Laporan ini menegaskan bahwa perluasan dan peningkatan infrastruktur digital berperan penting dalam meningkatkan produktivitas dan daya saing nasional. Meskipun ekonomi digital—diukur dari nilai barang bruto—tetap terbesar di ASEAN pada 2025, masih ada hambatan untuk memaksimalkan potensinya. Akses internet meluas, tetapi kualitas dan pemanfaatannya belum merata; kecepatan rata‑rata tertinggal dari negara tetangga. Banyak warga di pedesaan, sekolah, dan klinik kesehatan belum memiliki koneksi berkecepatan tinggi. Kapasitas pusat data tumbuh, namun butuh investasi lebih besar dan regulasi yang lebih kondusif. Langkah nyata, termasuk penguatan program pemerintah, dapat mengatasi kendala dan mempercepat ekonomi digital inklusif serta kompetitif.
Mahesh Uttamchandani menyatakan bahwa ambisi digital selaras dengan peluang besar yang terbuka. Komitmen pemerintah terhadap transformasi digital layanan publik dan ekonomi telah menciptakan momentum kuat, dan perangkat digital serta kecerdasan buatan membuka peluang baru untuk mempercepat pencapaian tujuan pembangunan.

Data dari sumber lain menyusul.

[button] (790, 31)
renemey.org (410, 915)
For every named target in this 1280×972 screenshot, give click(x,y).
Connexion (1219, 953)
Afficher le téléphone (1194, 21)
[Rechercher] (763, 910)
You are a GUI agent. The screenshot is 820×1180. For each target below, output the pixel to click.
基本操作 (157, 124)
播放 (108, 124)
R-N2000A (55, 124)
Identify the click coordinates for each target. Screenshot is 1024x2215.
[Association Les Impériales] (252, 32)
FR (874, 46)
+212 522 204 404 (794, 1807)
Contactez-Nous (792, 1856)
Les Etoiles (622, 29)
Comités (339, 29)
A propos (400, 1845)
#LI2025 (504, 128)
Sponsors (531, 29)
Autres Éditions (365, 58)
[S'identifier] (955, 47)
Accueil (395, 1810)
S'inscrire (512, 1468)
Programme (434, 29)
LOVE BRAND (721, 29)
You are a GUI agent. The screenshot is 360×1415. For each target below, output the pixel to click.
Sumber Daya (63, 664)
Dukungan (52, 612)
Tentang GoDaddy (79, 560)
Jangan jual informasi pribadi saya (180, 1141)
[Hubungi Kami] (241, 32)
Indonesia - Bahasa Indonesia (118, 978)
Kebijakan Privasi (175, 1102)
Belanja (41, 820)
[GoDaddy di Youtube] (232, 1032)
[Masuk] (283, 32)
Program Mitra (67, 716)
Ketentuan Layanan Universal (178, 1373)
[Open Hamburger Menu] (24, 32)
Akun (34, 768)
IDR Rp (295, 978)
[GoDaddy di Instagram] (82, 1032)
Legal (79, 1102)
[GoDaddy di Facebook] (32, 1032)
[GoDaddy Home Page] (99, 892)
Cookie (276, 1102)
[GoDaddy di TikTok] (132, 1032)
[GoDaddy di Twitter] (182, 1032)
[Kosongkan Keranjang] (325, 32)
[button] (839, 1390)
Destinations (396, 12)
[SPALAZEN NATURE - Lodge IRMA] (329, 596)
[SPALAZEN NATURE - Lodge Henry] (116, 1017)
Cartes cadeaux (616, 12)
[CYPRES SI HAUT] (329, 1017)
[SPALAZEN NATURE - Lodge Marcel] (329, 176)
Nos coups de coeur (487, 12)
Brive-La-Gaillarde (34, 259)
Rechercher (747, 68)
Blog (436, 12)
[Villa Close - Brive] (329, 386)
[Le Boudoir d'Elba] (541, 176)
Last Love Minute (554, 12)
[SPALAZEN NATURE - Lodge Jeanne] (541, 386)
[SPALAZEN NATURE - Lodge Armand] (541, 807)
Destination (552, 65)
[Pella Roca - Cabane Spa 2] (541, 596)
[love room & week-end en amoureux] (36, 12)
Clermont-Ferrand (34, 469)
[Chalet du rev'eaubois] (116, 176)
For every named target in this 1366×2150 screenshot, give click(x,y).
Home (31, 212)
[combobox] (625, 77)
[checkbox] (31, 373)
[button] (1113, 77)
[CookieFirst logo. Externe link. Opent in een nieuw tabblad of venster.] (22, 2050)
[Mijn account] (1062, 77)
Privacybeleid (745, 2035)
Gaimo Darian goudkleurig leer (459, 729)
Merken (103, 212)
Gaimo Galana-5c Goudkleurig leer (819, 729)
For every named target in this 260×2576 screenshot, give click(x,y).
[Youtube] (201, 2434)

David Knight menyatakan bahwa transformasi digital menjadi pendorong kuat bagi pertumbuhan masa depan. Memperluas jangkauan dan meningkatkan mutu infrastruktur digital, didukung oleh kerangka regulasi yang stabil dan dapat diprediksi, adalah kunci untuk mewujudkan manfaat ekonomi digital.
Rekomendasi Laporan
Untuk mewujudkan ambisi digital tersebut, laporan ini mengajukan rekomendasi berikut:
- Akses Jaringan dan Persaingan
- Mempercepat alokasi frekuensi tambahan guna mendukung broadband seluler dan implementasi 5G
- Mendorong akses terbuka dan setara ke jaringan serat optik serta infrastruktur pasif, termasuk tiang listrik PLN, untuk memperkuat persaingan dan menekan biaya pembangunan
- Konektivitas Inklusif dan Keterjangkauan
- Menggerakkan investasi swasta untuk memperluas jaringan broadband di wilayah pedesaan dengan mengintegrasikan langganan internet untuk sekolah, klinik kesehatan dan fasilitas pemerintah lainnya
- Periksa dan sesuaikan tarif grosir Palapa Ring, sebagai bagian dari jaringan tulang punggung broadband, untuk meningkatkan keterjangkauan di daerah yang kurang mendapat layanan
- Infrastruktur dan Tata Kelola Data
- Mewujudkan kondisi investasi yang lebih menarik untuk pusat data dengan koordinasi insentif yang lebih baik, peraturan yang lebih ramping dan pengesahan peraturan pemerintah mengenai perlindungan data pribadi
Memperkuat infrastruktur digital—dengan memobilisasi investasi swasta, meningkatkan keterampilan digital, dan menjaga kepercayaan digital—merupakan kunci untuk memperluas akses ke peluang, menciptakan pekerjaan berkualitas, serta mendorong pertumbuhan inklusif demi kesejahteraan seluruh masyarakat.